━━━━━ MATERIAL SUPPLIED ━━━━━

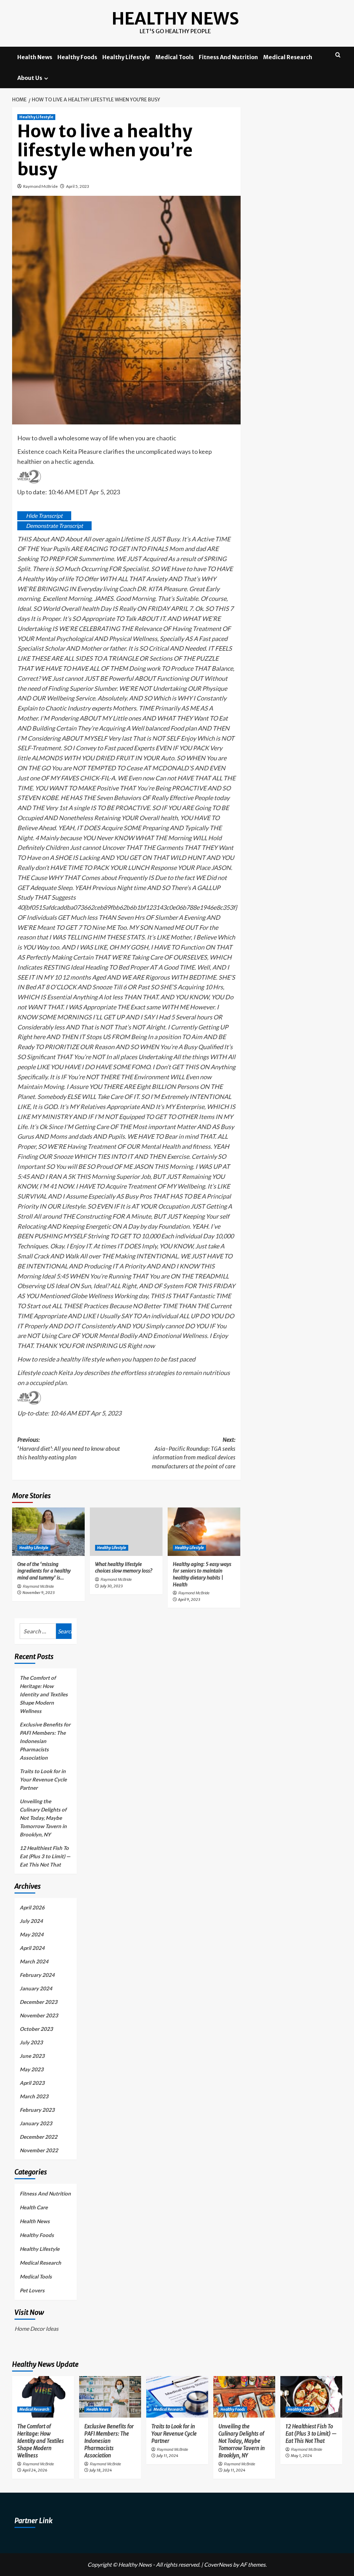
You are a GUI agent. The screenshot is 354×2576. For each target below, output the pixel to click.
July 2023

━━━━━
━━━━━ MATERIAL SUPPLIED ━━━━━

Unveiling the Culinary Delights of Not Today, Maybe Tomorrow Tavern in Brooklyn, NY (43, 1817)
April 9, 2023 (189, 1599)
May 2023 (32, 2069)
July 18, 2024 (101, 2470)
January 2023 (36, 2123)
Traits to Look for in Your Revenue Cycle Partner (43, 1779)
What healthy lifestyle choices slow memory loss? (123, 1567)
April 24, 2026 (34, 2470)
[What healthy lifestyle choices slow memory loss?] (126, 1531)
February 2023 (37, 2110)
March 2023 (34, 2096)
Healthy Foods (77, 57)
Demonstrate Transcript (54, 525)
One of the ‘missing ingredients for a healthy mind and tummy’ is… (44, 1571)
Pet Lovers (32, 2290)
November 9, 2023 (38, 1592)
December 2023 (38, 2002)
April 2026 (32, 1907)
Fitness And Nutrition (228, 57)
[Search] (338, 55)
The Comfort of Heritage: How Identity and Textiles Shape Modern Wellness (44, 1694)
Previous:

━━━━━

## [EXERCISE INSTRUCTIONS]
Find the word "choices" in the data and show each line that holds it.

## [PROBLEM SOLUTION]
What healthy lifestyle choices slow memory loss? (123, 1567)
[What healthy lifestyle choices slow memory loss?] (126, 1531)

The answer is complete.